- [What you have to do]: In the notebook excerpt below, list every step name in the Pipeline, along with the object assigned to each step.

- [Source extract]:
- - - - -
Comparing Random forest and grandient boost they seem to have very similar effectiveness with accuracy.

____ 
### TOP DEBATES
### TFIDF

In [25]:
#TFIDF Optimizing th TFIDF features
tfidf_vectorizer = TfidfVectorizer(
    max_df=0.5,            # drop words that occur in more than half the paragraphs
    min_df=2,              # Use words that appear >= 2x     
    use_idf=True,          # Use IDF
    norm=u'l2',            # Correction factor to treat long and short paragraphs equally
    smooth_idf=True,        # Prevents divide-by-zero errors by adding one to all features
    stop_words='english',  
    lowercase=True,        
    )

pipeline = Pipeline([
    ('tfidf', tfidf_vectorizer),
    ('svd', TruncatedSVD()),
    ('norm', Normalizer(copy=False)),
    ('clf', RandomForestClassifier(n_jobs=-1))
])

parameters = {
    'clf__criterion': ('entropy',),
    'clf__max_depth': (4,7,),
    'clf__n_estimators': (70,130,),   
    'svd__n_components': (50,70,),    
    'tfidf__max_df': (0.5,0.8),
    'tfidf__min_df': (2,5,9,),   
}

grid_search_tfidf = GridSearchCV(pipeline, parameters, refit=True)
grid_search_tfidf.fit(X,y)

print('Best score: %.3f'%grid_search_tfidf.best_score_)
print('Cross Val: \n{}\n'.format(cross_val_score(grid_search_tfidf.best_estimator_, X, y, cv=3)))
print('Best parameters:')
grid_search_tfidf.best_params_    

Best score: 0.660
Cross Val: 
[0.63346614 0.62948207 0.696     ]

Best parameters:


{'clf__criterion': 'entropy',
 'clf__max_depth': 4,
 'clf__n_estimators': 70,
 'svd__n_components': 50,
 'tfidf__max_df': 0.8,
 'tfidf__min_df': 9}

____
### TOP DEBATES
### Word2Vec

In [31]:
from sklearn.preprocessing import normalize
X = top_debate['speech_clean']
y = top_debate['party']
top_debate['speech_processed'] = top_debate['speech_clean'].apply(lambda x: utils.simple_preprocess(x))

In [37]:
# Create document which is a list of all the speeches
processed_text = list(top_debate['speech_processed'])

In [139]:
# build vocabulary and train model
model = models.Word2Vec(
        processed_text,
        workers=4,     # Number of threads to run in parallel
        min_count=10,  # Minimum word count threshold.
        window=12,      # Number of words around target word to consider.
        sg=0,          # Use CBOW because our corpus is small.
        sample=1e-3 ,  # Penalize frequent words.
        size=300,      # Word vector length.
        hs=1           # Use hierarchical softmax.
)
model.train(processed_text, total_examples=len(processed_text), epochs=10)

def text_vector(doc):    
    output_vec = np.zeros(model.vector_size)
- - - - -
- [Supplied information]:
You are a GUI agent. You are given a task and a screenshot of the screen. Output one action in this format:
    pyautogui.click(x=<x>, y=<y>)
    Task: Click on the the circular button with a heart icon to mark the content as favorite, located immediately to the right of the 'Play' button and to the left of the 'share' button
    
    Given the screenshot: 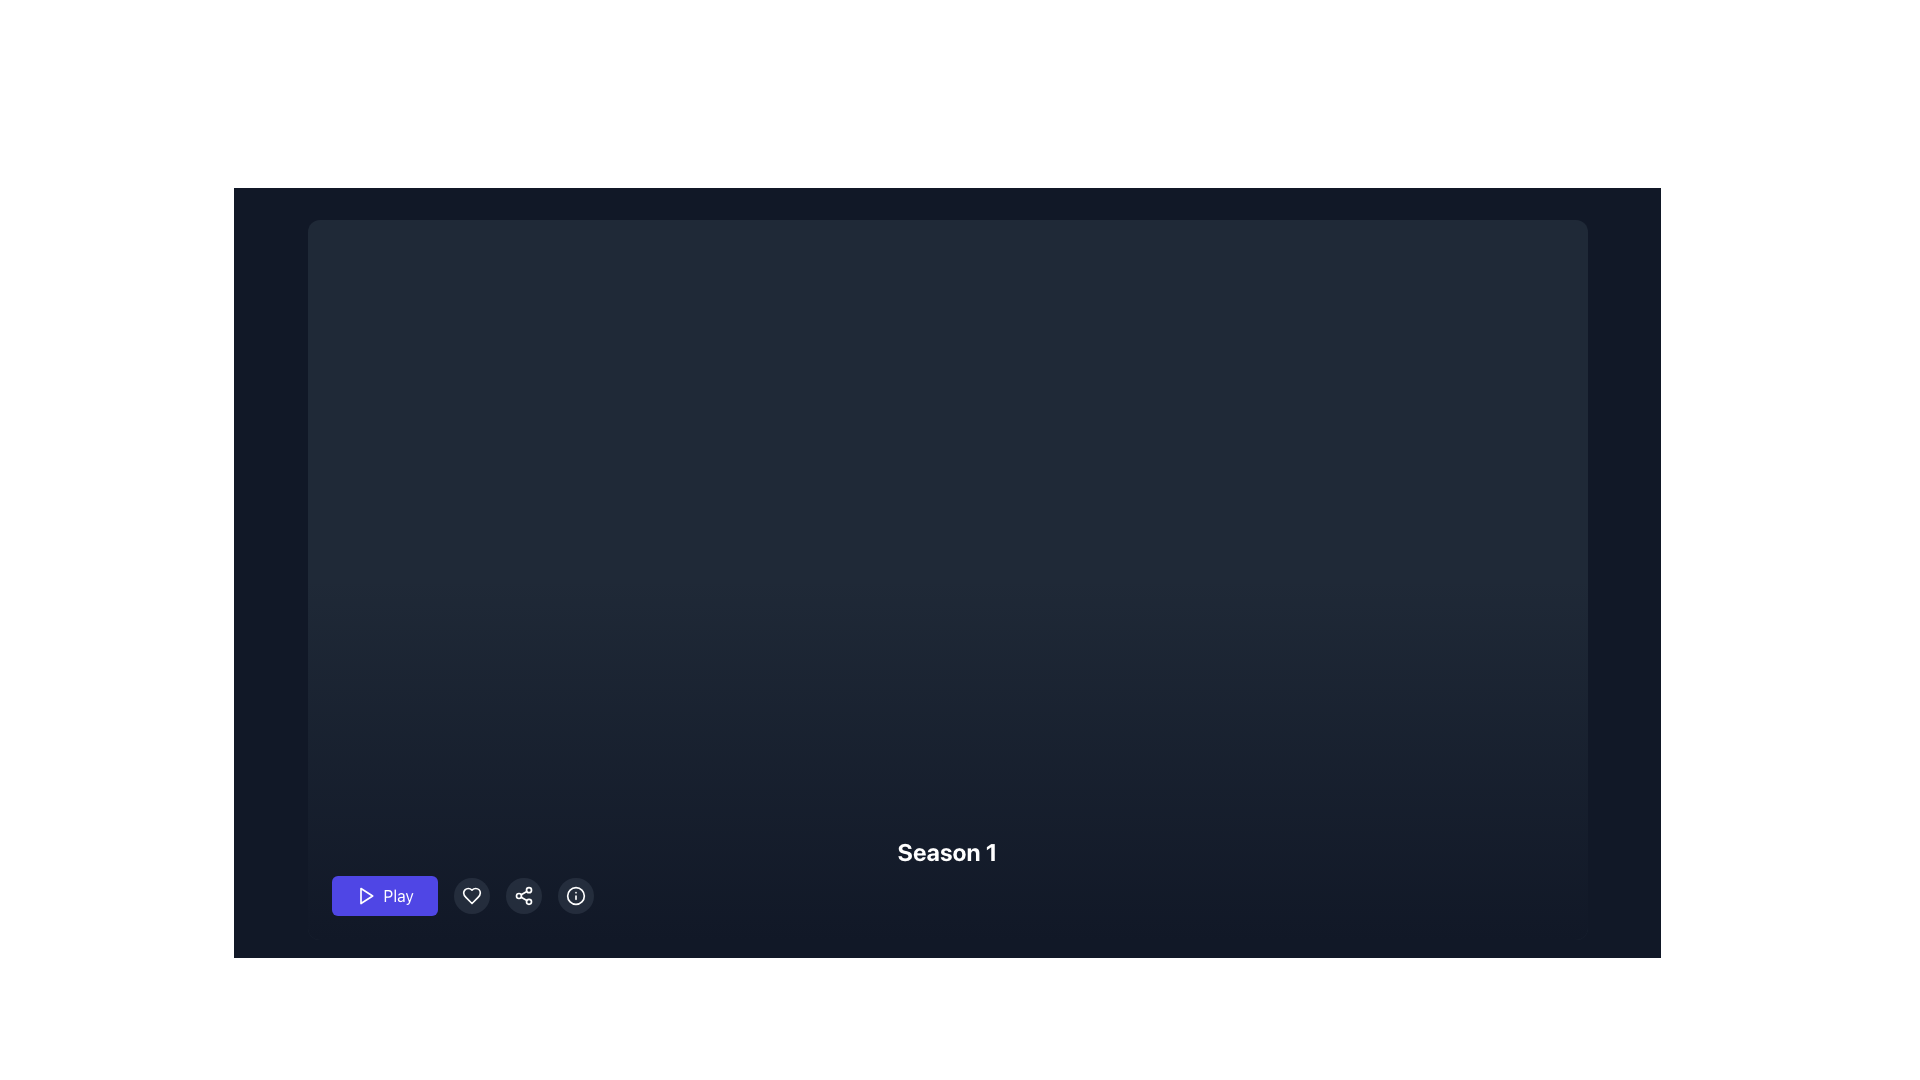 What is the action you would take?
    pyautogui.click(x=470, y=894)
- - - - -
- [Solution]:
- 'tfidf': tfidf_vectorizer (a TfidfVectorizer)
- 'svd': TruncatedSVD()
- 'norm': Normalizer(copy=False)
- 'clf': RandomForestClassifier(n_jobs=-1)